But that was bullshit. Nothing about this life was controllable,not really.
Behind the tinted windows, the city moved like a beast I'd tamed but never trusted. Rival families waited for one misstep, one sign that the Martellis were slipping. They were wrong. I don't slip. I wait. I plan. And when the time comes, I strike.
Still, I'd be lying if I said I didn't feel the weight pressing on me. Not fear. Just... fatigue. The kind that seeps into your bones when you've been holding a kingdom together with blood and silence for too long.
My father's death changed everything. They made it look like an accident. But I know the difference between an accident and a message. He was gutted like a warning. I was twenty when I buried him. A part of me never left that grave.
My older sister Miuccia didn't cry at the funeral. She held our mother's hand and stared straight ahead, eyes hard like marble. She's four years older than me, and she took control like she was born for it. If our last name had been in a different line of business, maybe she'd have been the Don. Hell, maybe she still could be if it weren't for the old men who still pretend women can't lead. Miuccia never complains about it. She just moves in the shadows, ruthless and loyal, protecting the family without ever needing credit.
She's the only one I trust fully. The only one who knows how much I hate this life and how deep I'm in.
And now, there's Cassie.
I watched the footage from the warehouse again her face, the panic in her eyes, the way she kicked and fought even though she had no chance. She reminded me of someone I used to be. Before the rules and power, before the suit and the title. She's tough, arrogant, and too brave for her own good.
But she has something I need.
That flash drive her father tucked away before he died, it's not just data.
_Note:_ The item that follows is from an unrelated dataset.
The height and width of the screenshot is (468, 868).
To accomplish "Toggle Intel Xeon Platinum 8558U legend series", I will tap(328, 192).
It's leverage. Blackmail material. Access to billions stored off-the-books, buried under layers of dead men's codes. Cassie doesn't know it yet, but her father left her with a legacy more dangerous than any bloodline.
She's not a prisoner. Not technically. I told her that when she woke up, half-dazed and full of questions I wouldn't answer.
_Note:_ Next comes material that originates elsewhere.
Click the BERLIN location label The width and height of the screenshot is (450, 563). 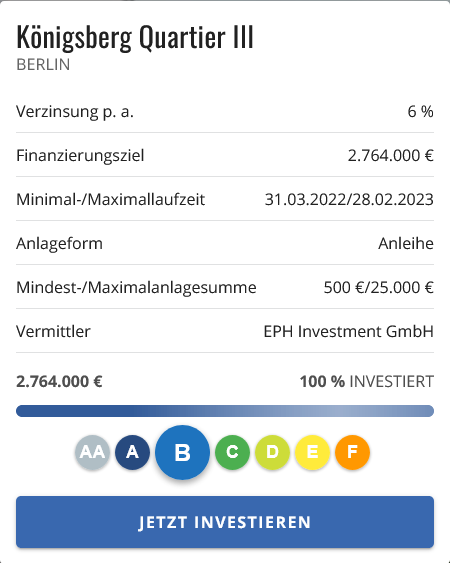pyautogui.click(x=43, y=65)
"You'll stay here for a while," I said calmly. "Think of it as a change of scenery."
Her brow furrowed. "And who the hell are you exactly?"
"Luca Martelli."
She blinked. The name landed, but I could see she didn't quite know why it mattered. Yet.
"You live alone, Cassie," I added quietly. "No roommates. No siblings. Just your mother across town."
She narrowed her eyes. "How do you know that?"
I didn't answer. Just watched her. She hated that. The silence.
I poured her a glass of water and handed it to her. "Make yourself at home. You're not in danger. You're not a hostage. But we're roommates now, and I don't take well to people sneaking off without reason."
Her laugh was bitter. "You call this roommating? Kidnapping me in the middle of the night?"
I didn't flinch. "It's safer here."
She didn't know how right I was.
Before she woke up, I used her phone to send two quick texts,one to her friends, one to her mother. To her friends, I wrote: "I need space right now. Things are overwhelming. I'll still be at class, but I just need time to process things. Please don't worry."
To her mother, I simply said: "I'll call you soon. Love you."
That was enough to buy time. Enough to keep questions from spiraling. She lived alone, kept to herself. No one would sound the alarm.... at least not yet.
And Miuccia was watching. From a distance, but watching. She knew Cassie had no clue what she was caught in the middle of. Miuccia didn't like risks. And Cassie, even unknowingly, was a risk wrapped in innocence and defiance.
Still, I wasn't stupid. This girl would notice things. She'd start asking the wrong questions. But for now, all I needed was time.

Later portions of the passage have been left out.